System Design Networking: DNS, CDNs, and Load Balancers

The internet's traffic control system. We explain how DNS resolves names, CDNs cache content, and Load Balancers distribute traffic.

System Design Interview Prep

Abstract Algorithms

·Feb 8, 2026·16 min read

Cover Image for System Design Networking: DNS, CDNs, and Load Balancers

📚

Intermediate

For developers with some experience. Builds on fundamentals.

Estimated read time: 16 min

AI-assisted content. This post may have been written or enhanced with AI tools. Please verify critical information independently.

TLDR: When you hit a URL, DNS translates the name to an IP, CDNs serve static assets from the edge nearest to you, and Load Balancers spread traffic across many servers so no single machine becomes a bottleneck. These three layers are the traffic control system of the modern internet.

🌐 Three Layers That Stand Between a User and Your Server

In 2021, GitHub went dark for nearly two hours. The cause was a misconfigured BGP route that blackholed traffic to GitHub's DNS servers — meaning no request could resolve github.com to an IP address at all, let alone reach an application server. The outage was not a code bug or a database crash; it was a failure in the three infrastructure layers that execute before your application code ever runs.

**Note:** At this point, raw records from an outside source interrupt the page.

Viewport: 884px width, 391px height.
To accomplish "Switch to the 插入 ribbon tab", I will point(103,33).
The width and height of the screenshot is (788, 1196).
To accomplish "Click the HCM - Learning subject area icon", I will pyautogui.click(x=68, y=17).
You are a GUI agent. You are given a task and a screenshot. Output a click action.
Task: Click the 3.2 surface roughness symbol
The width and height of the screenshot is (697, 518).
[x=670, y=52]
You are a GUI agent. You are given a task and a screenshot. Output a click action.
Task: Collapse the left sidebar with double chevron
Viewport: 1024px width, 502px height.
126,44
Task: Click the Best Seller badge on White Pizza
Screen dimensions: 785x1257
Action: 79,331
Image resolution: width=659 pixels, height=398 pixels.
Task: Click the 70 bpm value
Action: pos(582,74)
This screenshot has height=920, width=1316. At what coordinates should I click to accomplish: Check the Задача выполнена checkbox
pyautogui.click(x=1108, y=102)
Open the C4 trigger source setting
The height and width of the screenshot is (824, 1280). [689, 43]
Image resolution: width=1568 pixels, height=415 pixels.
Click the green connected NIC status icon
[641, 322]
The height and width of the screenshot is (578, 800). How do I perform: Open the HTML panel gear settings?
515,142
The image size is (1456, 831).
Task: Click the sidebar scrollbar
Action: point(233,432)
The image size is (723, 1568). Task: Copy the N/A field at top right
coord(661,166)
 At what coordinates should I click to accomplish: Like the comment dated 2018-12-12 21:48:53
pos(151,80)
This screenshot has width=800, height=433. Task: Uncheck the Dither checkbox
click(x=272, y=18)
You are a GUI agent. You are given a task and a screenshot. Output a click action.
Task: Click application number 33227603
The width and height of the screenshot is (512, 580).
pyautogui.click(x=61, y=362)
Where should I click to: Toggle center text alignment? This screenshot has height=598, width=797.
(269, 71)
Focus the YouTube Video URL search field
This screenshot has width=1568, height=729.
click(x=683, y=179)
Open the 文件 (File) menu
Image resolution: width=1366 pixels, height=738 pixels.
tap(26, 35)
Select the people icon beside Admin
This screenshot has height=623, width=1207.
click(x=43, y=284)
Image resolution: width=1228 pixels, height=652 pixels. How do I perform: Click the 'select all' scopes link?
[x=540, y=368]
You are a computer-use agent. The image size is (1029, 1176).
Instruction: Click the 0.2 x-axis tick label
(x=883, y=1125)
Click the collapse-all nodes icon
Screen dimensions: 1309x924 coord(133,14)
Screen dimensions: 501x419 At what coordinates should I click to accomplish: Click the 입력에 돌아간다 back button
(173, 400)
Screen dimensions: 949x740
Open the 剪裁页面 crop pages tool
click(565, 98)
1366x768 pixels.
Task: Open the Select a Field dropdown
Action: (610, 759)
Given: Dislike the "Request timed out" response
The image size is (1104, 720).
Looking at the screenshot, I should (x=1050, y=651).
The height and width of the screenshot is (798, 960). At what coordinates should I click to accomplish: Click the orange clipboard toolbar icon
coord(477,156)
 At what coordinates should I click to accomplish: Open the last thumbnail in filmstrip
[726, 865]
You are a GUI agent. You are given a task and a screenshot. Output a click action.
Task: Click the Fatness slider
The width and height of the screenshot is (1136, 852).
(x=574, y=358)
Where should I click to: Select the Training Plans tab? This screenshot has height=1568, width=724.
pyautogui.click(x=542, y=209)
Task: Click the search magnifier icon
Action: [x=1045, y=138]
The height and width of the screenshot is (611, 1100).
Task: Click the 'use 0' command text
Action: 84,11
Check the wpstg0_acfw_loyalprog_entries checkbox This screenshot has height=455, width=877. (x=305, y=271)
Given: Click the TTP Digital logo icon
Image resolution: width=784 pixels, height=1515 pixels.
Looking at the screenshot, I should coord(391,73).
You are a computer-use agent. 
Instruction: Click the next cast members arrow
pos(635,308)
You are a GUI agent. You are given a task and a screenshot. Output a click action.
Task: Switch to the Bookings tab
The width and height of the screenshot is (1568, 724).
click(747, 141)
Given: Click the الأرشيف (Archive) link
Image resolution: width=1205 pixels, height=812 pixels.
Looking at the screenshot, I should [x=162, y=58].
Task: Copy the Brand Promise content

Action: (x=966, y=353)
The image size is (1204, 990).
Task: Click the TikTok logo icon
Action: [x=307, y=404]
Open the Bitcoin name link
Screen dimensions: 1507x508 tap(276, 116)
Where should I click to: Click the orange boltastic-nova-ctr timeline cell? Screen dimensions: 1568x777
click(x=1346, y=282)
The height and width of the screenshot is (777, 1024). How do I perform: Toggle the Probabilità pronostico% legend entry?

Understanding DNS, CDNs, and load balancers — and critically, how they fail — is what separates engineers who can debug production outages from those who just restart services and hope.

When DNS resolution fails, the client never receives an IP address to connect to. A dig or nslookup command simply times out with no servers reachable — meaning every user on every device sees a blank page, not because GitHub's servers were down, but because the phone book pointing to those servers was unreachable. No DNS resolution means no request ever gets off the ground.

Every web request travels through at least three invisible layers before it reaches your application code:

DNS (Domain Name System) — translates a human-readable hostname like github.com into a machine-readable IP address. Think of it as the internet's phone book: without it, nothing is addressable by name.
CDN (Content Delivery Network) — serves cached assets (images, JS, CSS) from a server geographically close to the user, cutting the round-trip distance to your origin.
Load Balancer — distributes live requests across a pool of backend servers, removing any single point of failure.

Remove any one of these, and your system either breaks under load, slows to a crawl for distant users, or collapses on a single node.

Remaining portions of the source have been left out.